Stored data:
»»
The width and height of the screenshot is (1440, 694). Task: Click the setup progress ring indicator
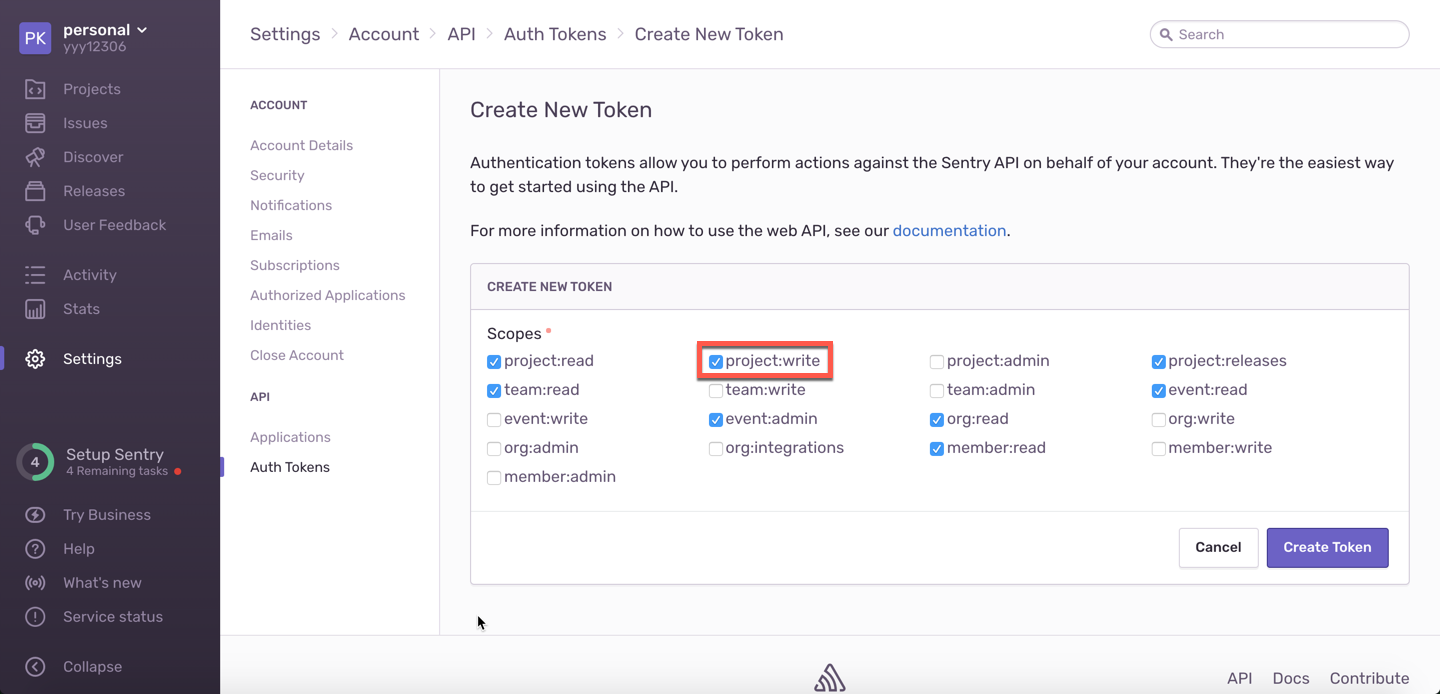(35, 462)
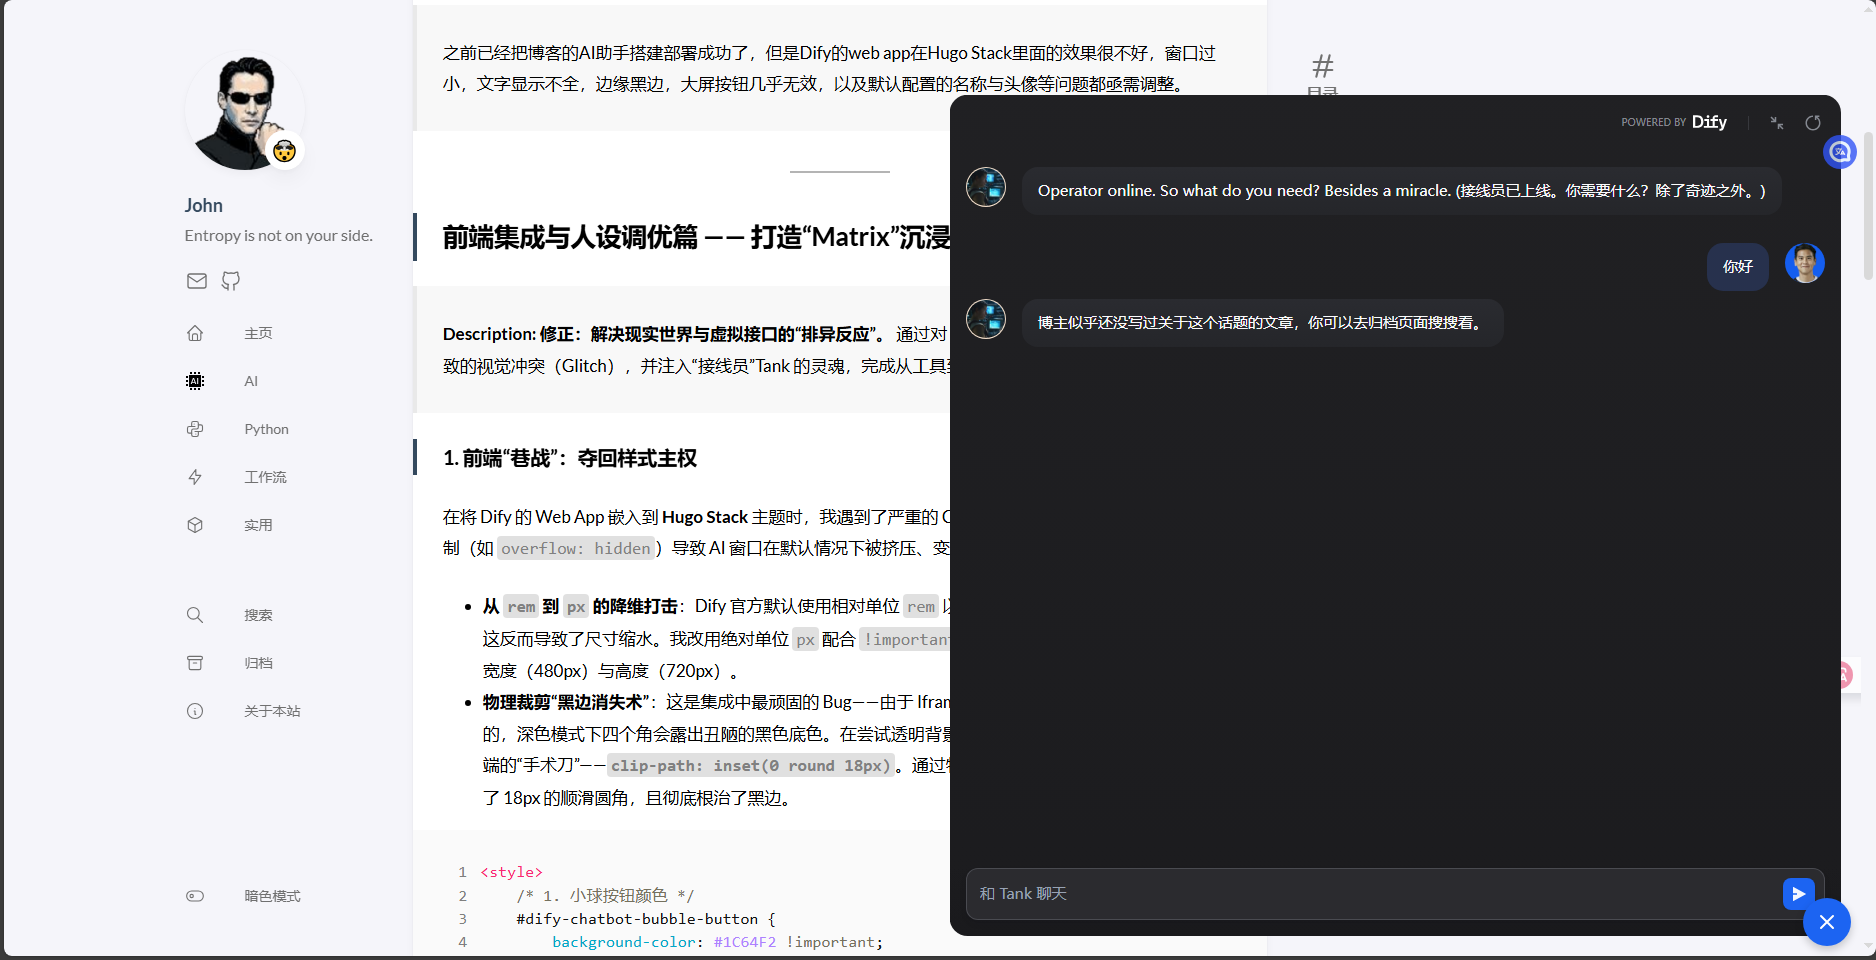Screen dimensions: 1876x960
Task: Collapse the Dify chat window
Action: tap(1776, 123)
««
> Your goal:
All entries above must be printed again verbatim, with images excluded.

> Exercise result:
The width and height of the screenshot is (1440, 694). Task: Click the setup progress ring indicator
(35, 462)
Screen dimensions: 1876x960
Task: Collapse the Dify chat window
Action: tap(1776, 123)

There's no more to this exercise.